ASSIGNED TASK: If a line below contains "will", count it; then state how many such lines there are, and nothing else.

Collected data
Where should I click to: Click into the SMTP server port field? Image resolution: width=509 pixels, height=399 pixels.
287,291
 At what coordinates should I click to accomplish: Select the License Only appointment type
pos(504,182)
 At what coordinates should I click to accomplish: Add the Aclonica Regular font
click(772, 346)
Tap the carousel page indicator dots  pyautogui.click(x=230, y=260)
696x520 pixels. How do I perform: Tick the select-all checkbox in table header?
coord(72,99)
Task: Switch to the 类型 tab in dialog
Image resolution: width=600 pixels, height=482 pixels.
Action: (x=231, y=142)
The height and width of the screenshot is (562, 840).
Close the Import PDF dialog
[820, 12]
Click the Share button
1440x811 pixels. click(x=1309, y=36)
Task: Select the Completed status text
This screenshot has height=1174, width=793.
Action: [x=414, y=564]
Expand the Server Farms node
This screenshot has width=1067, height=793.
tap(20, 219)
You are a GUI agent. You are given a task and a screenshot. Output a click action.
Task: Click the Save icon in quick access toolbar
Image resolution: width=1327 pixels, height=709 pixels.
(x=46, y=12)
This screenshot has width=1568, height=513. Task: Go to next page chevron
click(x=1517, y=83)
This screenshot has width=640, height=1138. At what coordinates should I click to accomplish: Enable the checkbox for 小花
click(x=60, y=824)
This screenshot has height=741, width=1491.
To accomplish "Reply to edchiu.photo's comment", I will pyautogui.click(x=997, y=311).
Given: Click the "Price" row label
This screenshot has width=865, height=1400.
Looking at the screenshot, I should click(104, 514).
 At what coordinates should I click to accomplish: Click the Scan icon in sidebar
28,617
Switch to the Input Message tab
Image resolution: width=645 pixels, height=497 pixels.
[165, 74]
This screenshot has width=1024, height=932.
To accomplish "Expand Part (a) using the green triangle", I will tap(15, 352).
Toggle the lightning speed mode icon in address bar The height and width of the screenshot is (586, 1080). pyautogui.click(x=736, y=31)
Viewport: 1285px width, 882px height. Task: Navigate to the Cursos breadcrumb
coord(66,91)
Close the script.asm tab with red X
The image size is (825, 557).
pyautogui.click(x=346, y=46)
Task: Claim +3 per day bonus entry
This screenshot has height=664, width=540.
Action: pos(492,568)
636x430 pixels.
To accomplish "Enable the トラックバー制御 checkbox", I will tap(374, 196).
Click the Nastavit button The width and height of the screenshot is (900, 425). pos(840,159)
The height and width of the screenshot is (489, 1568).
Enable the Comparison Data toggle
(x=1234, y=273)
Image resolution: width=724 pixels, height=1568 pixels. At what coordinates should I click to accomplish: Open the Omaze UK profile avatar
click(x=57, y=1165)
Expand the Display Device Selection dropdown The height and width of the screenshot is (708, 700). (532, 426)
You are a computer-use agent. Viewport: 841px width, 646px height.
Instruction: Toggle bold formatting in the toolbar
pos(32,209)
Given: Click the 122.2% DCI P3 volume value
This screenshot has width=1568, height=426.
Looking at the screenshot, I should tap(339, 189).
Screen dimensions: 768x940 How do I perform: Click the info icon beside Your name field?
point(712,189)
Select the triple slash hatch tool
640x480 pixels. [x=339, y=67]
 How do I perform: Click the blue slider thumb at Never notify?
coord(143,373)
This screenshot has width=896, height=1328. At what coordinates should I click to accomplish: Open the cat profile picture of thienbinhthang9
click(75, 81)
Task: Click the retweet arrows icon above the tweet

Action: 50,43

WRITTEN RESPONSE: 3